Reproduce every line of the records below verbatim, omitting the pictures from your output.
>> start
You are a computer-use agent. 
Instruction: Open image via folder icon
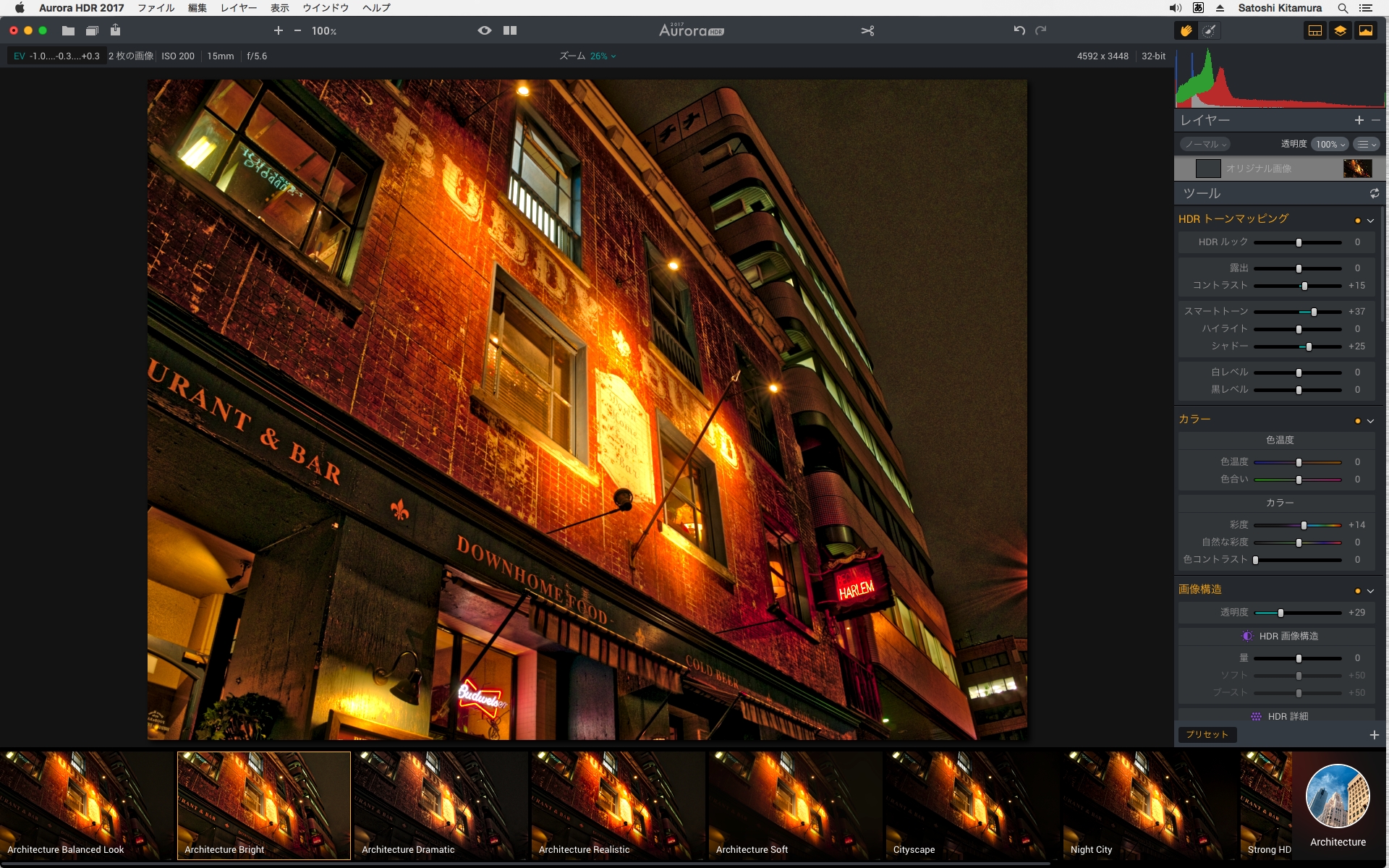click(x=68, y=30)
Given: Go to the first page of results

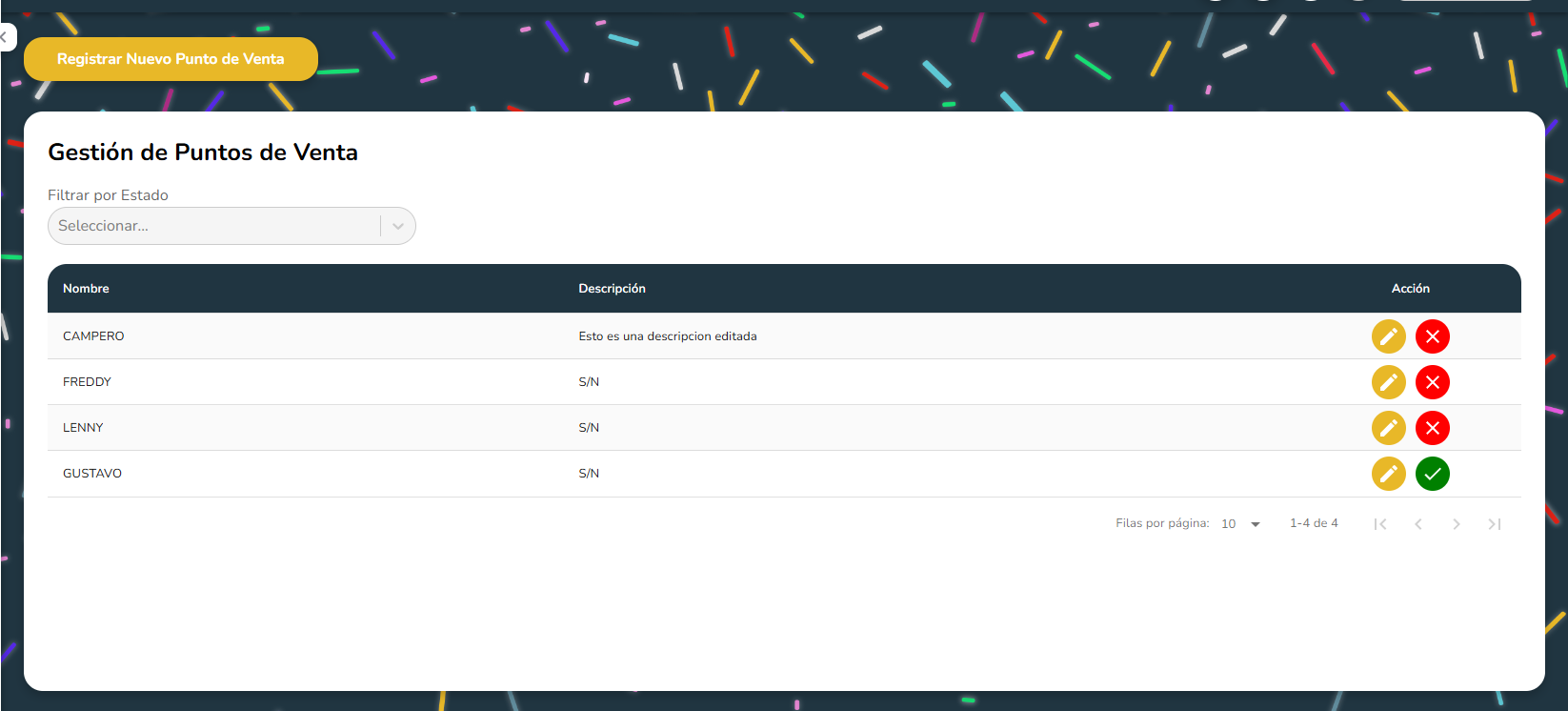Looking at the screenshot, I should tap(1379, 524).
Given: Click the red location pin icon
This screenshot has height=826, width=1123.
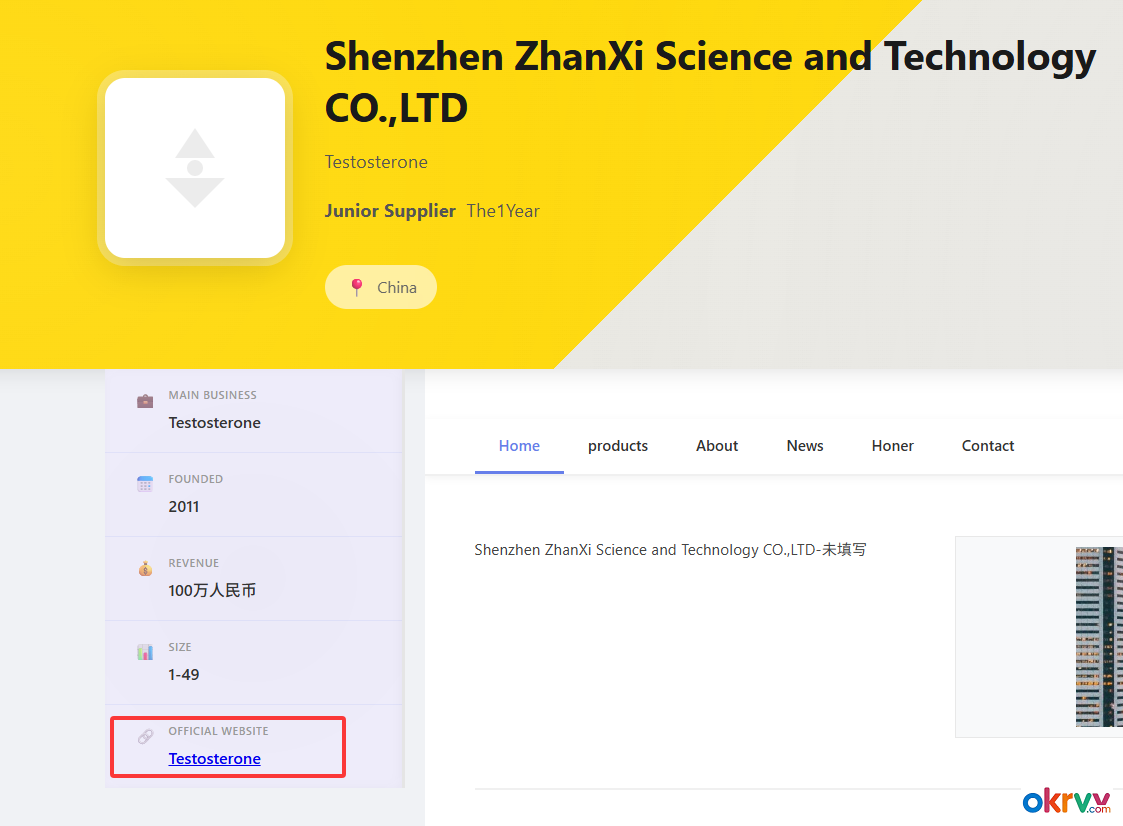Looking at the screenshot, I should point(356,288).
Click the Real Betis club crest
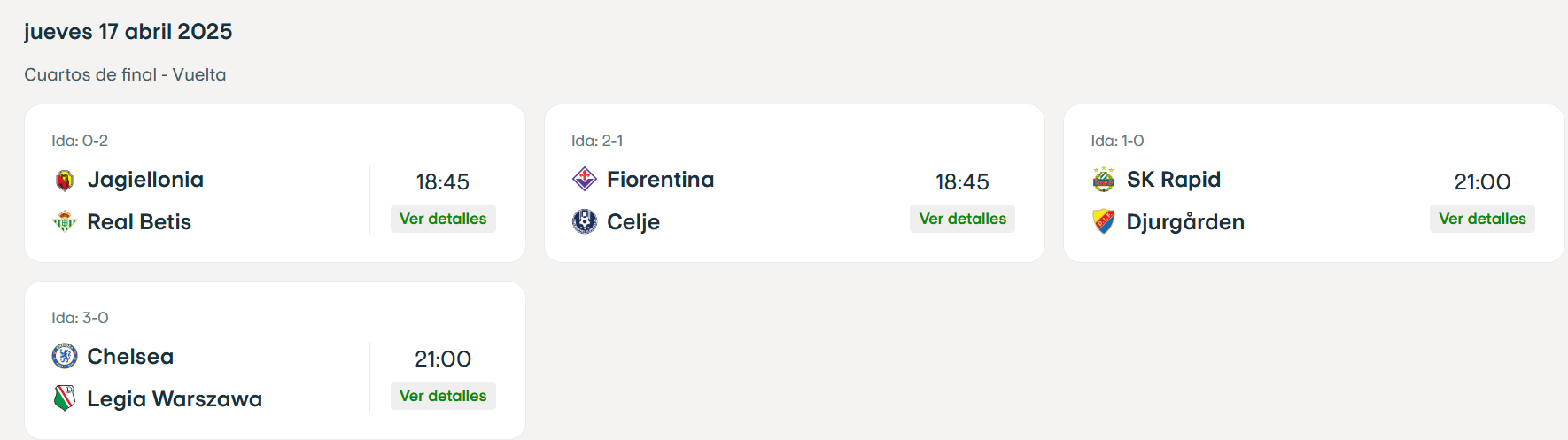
>> end
# Answer to the problem
You are a computer-use agent. 
Instruction: Open image via folder icon
click(x=68, y=30)
Given: Go to the first page of results

Looking at the screenshot, I should tap(1379, 524).
Given: Click the red location pin icon
This screenshot has height=826, width=1123.
Looking at the screenshot, I should point(356,288).
Click the Real Betis club crest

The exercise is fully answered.